**Work task**
Leaving out all pictures, copy the lines below exactly, from the line with "Screen dimensions: 1165x1036" to the last line, both ends included.

Data under study: Begin

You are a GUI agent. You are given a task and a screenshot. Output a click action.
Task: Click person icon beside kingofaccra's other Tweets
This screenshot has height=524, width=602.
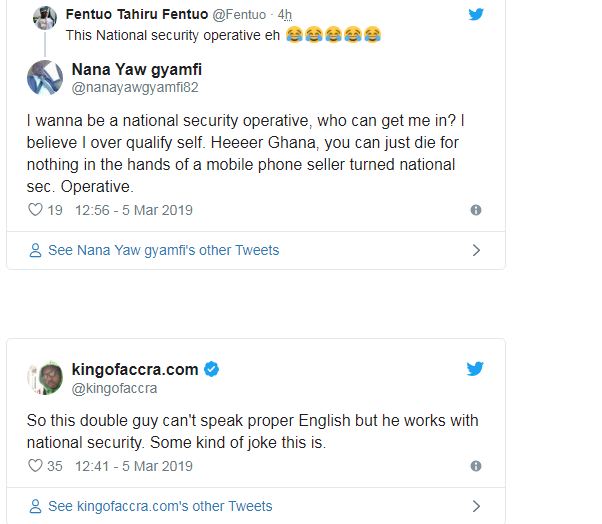pos(36,506)
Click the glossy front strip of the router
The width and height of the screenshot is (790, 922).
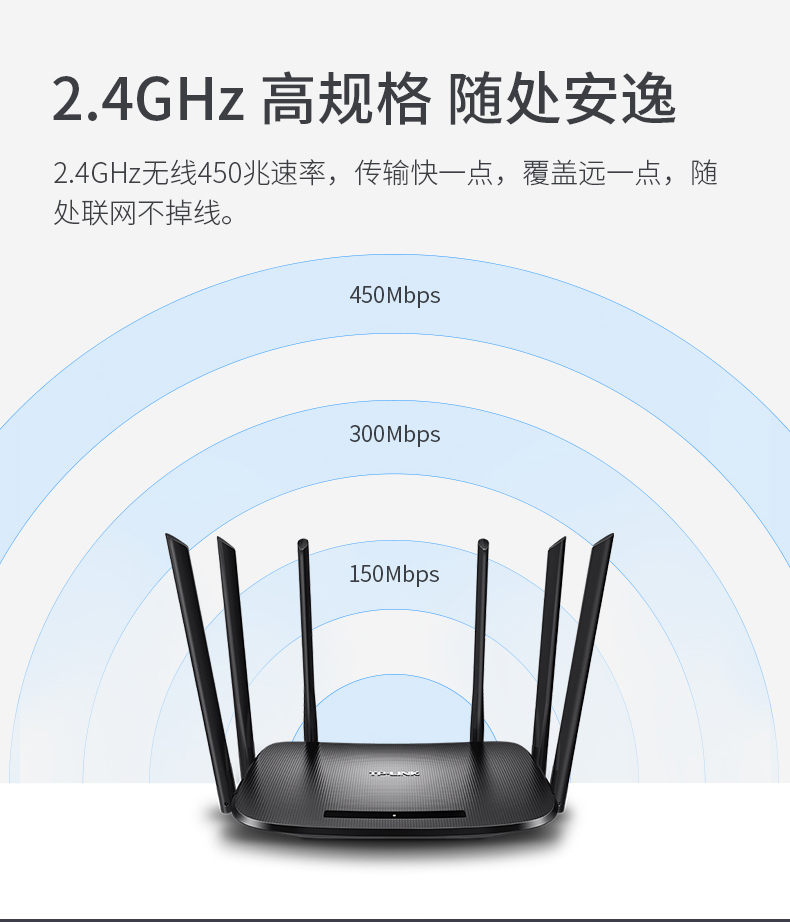394,814
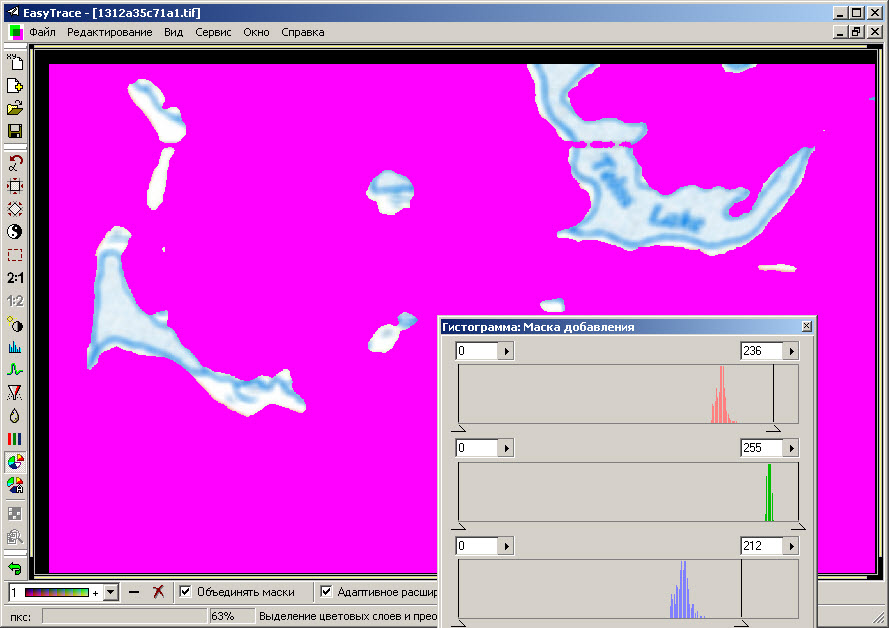Click the red X delete mask icon
Image resolution: width=889 pixels, height=628 pixels.
tap(158, 592)
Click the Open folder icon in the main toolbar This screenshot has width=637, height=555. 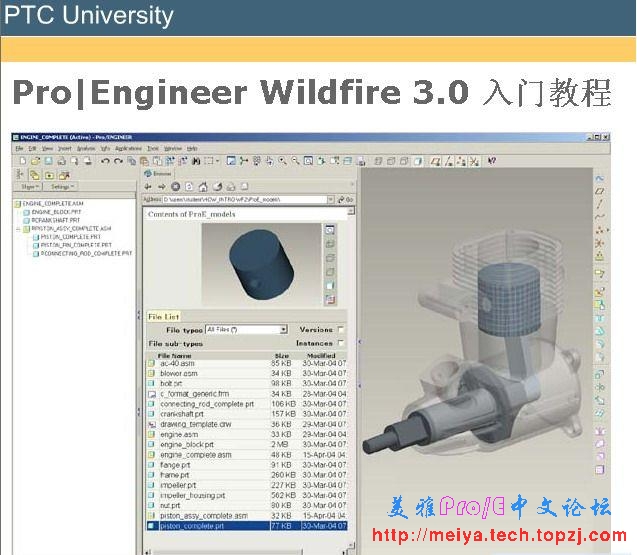34,161
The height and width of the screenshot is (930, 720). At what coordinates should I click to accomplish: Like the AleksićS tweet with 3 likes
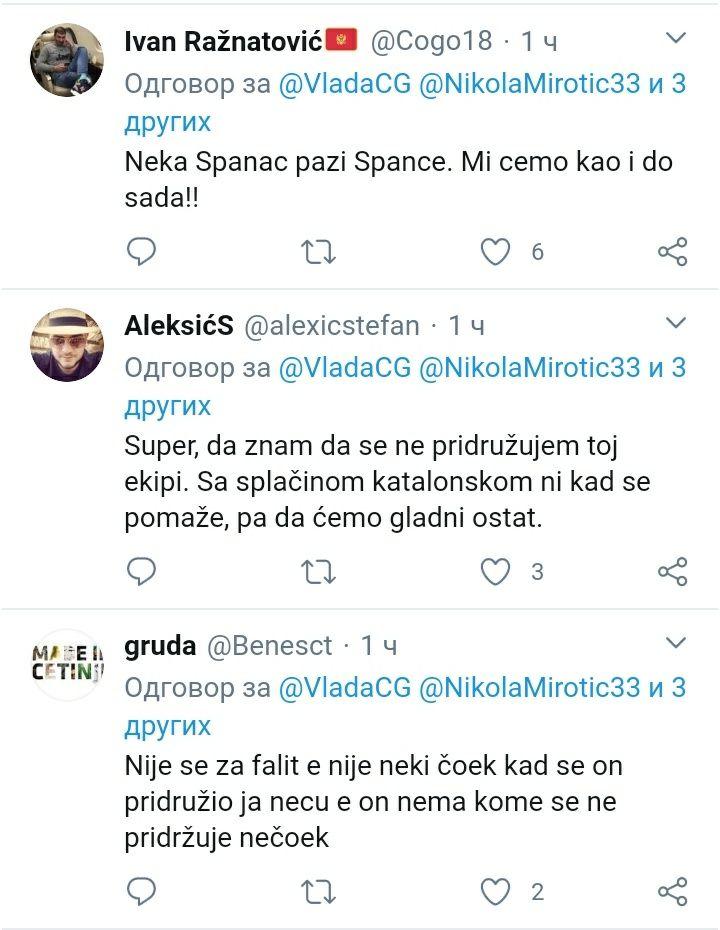click(496, 571)
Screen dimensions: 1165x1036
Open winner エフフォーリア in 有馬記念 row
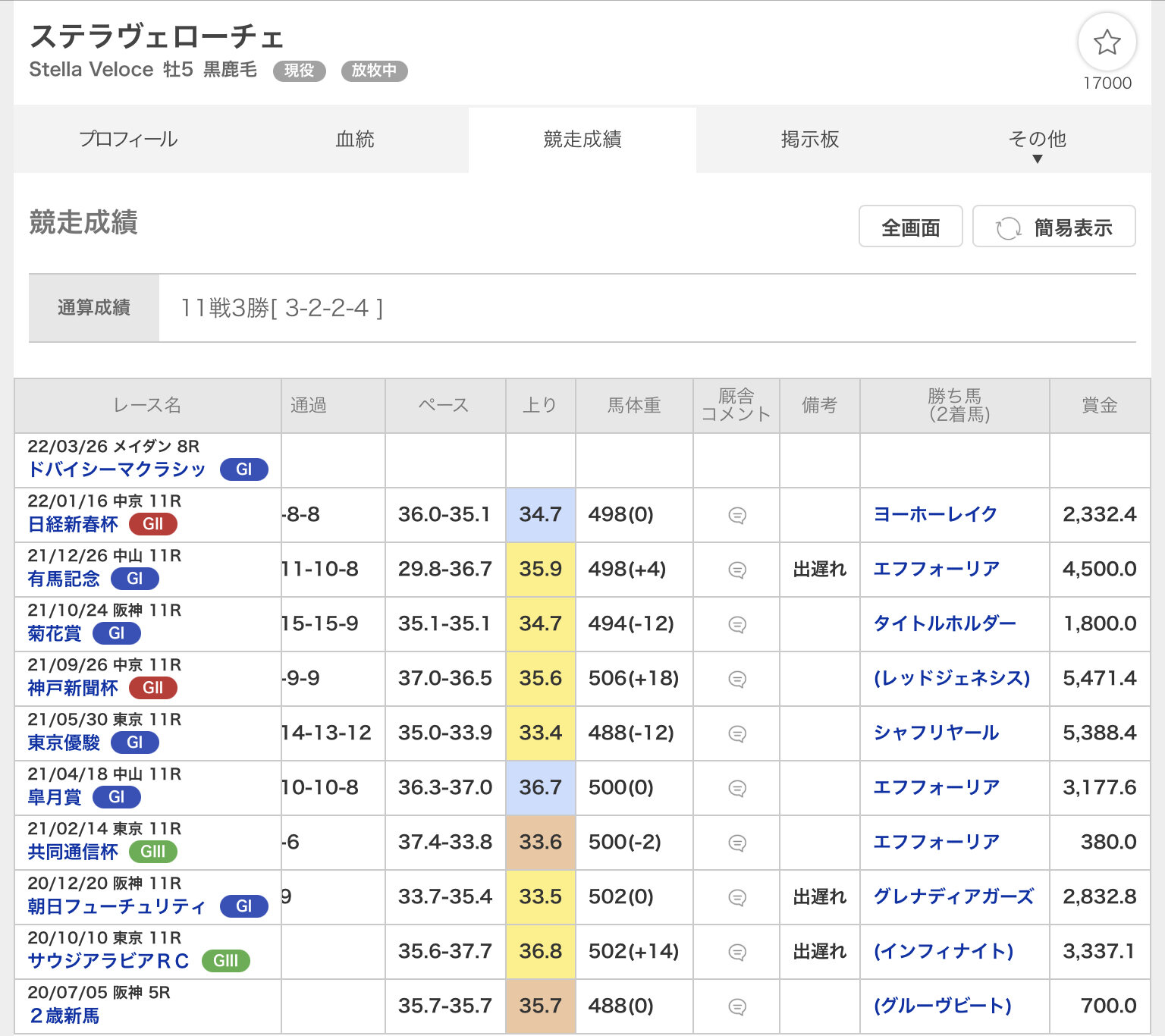click(936, 569)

Data under study: End

**Exercise result**
Screen dimensions: 1165x1036
Open winner エフフォーリア in 有馬記念 row
click(936, 569)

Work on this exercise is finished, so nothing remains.